In a hybrid remote setup where remote and local employees live side-by-side, there is always a risk of different company cultures forming. So how can you bridge the gap sustainably?

A hybrid setup describes a type of remote organization with one or more sizeable local offices, with a higher amount (usually 20% or more) of remote workers as well. While a very popular system – some of the biggest employers around the world are using it, including Stripe – it is also one that is very hard to do effectively. One of the biggest issues – the isolation from office workers to remote workers.

One issue with this setup is that employees in the local office get the maximum amount of face-to-face time, whereas the remote employees may lack some of that time. Local employees also often profit from more influence on local managers, ability to have spontaneous discussions, and might be less aware of async and text-based communication styles. While there are many other issues, for example related around communication, this is one that often divides teams in the long run, and can lead to an unproductive environment.

In this post, we'd like to go over a small set of actions you can take right now to unify those two environments again. While it's almost inevitable for these two parts of your company to grow apart, it's entirely up to you to make this work.


Which would lead us to our first point. There are a variety of more radical ideas that will almost force a team to interact with each other, many leading to even more division, such as exclusively pairing up local workers with remote workers, forcing daily standups to maximize face-to-face time or doing online lunches. The key to bringing these two parts of your team closer together is to accept that they will most likely never be as close, as they are to their local (or remote) peers, and that's okay.

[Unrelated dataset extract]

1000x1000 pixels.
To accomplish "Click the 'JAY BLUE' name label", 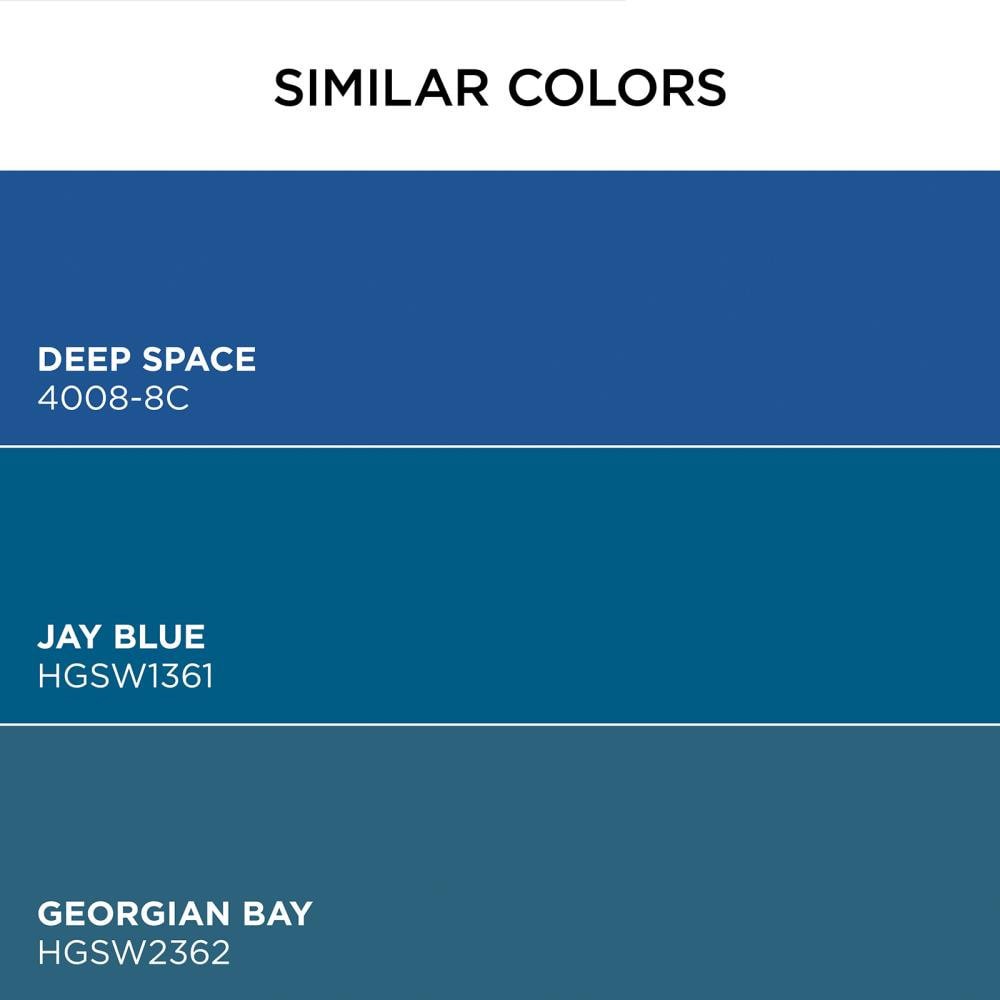I will [x=121, y=636].
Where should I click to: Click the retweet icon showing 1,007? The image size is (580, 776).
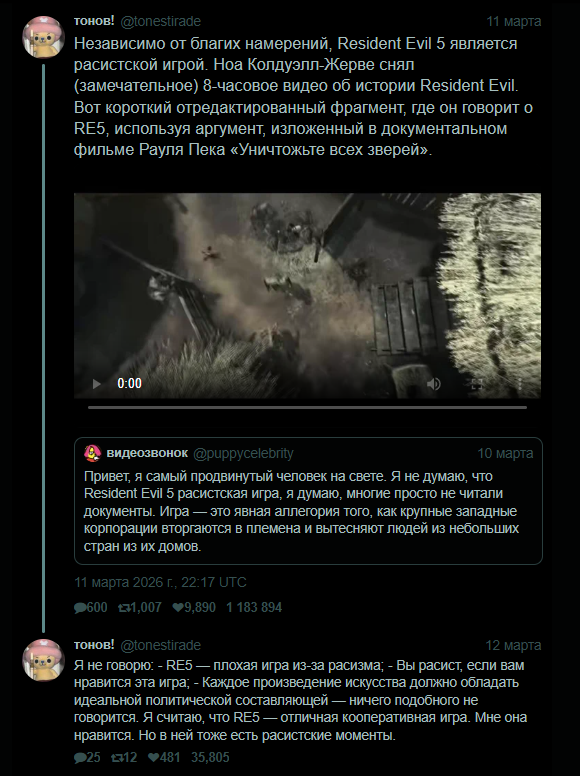(x=124, y=607)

Your goal should instead be to minimize the gap between those two parts of your team, make everyone comfortable with each other, but not expect the same kind of interactions, because it's most likely not possible.

Company Get-Togethers

A great first step, especially for new hires, is to meet everyone in the team face-to-face. That may be part of an annual or bi-annual get-together, or simply of an initial onboarding protocol. A first meetup with everyone is a great way to put a face to the name, but also interact with folks you don't work with on a day-to-day basis.

It can be a good idea to organize Get-Togethers in a hybrid environment in a place outside the office. People are creatures of habit, and it's therefore very easy to see a get-together like this as a home game and an away game for the guests, creating a further 'us vs. them' mentality. It also helps to break up habits, such as break groups, lunch traditions and the daily routine, creating an environment where people can really get to know each other.

Buddy Program

This may work well or not as well, depending on company size and culture, but a buddy program is a pretty known way to create new contacts within a growing organization. Each week, people will get assigned a "buddy" and sometimes some talking points. They are a casual social contact during the week, with the goal to get to know someone better every single week.

This can feel forced, and is not always possible, but if your team feels confident enough to do this, it can be a great way to improve social contacts between local workers and remote workers, and there are several tools that may help.